Yes You May was about not using force. I did it with my sister who is born on the 25th May. I think she was trying to say “it’s so bad you’re charging too much.”


And then we had Let The Jews Winand it worked… it preceded a ceasefire between Israel and Hamas. As if the poet truly is the unacknowledged legislator of the world. So it didn’t matter that it repeated a few bits and bobs of my extant oeuvre because the point was peace. But some said if it includes the Nirvana barcode it’s still gone wrong.


So those are the six Chipmunka collections… there were if you can believe it 9 self-published volumes before the Chipmunka batch. I believe these are authored by John F B Tucker as opposed to just John Tucker. Then in the middle of the Chipmunka batch I went off on an adventure in philosophy bringing out three volumes of a book called Transition To Philosophy under the pen-name Johannes Bergfors. I already feel like I’ve done too much and yet achieved too little. I’ve never been in a professional studio with a producer making a professional album for example; nor had a professional book deal. I suppose it can damage one’s reputation to only go through amateur means all the time.

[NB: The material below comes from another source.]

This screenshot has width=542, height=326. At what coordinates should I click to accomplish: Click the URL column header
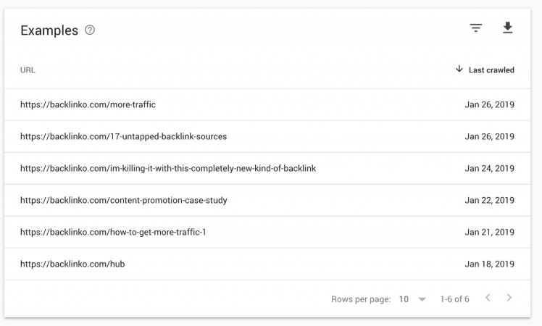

If it were to all stop now, I’d say, as a book writer, Let The Jews Win would’ve been enough; and even the seven year old text would’ve been enough too. I also have some nice photographs: one is of the melted tape, the tape that had a small pause where cut and resealed in the flimsy reel. When the pause was done away with and the fusion successful, I cooked the tape in the AGA. Another photo is of my brother’s sheet where pictures grew. Some people think I should win the Pulitzer Prize for it! There are also a few attempts to capture the partial, only partial, Plough alignment on my Smartphone.

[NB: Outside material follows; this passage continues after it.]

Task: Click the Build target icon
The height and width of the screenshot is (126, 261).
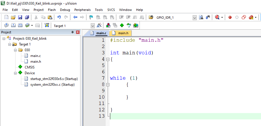Action: point(13,25)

I’d like to do more, but don’t know what. There are a number of options on my blog at the moment, including some that resonate as being beautiful-minded, like a proof that suggests the maths that invented the net was indebted to Einstein and turned into the maths of the new colour as a cellular mark already before anyone had the internet in their homes… that proof is scattered in the field for wind-organisation. I get notes on the air saying the Feds are going to put me in prison about my dad’s business – and want to die before things get to prison stage.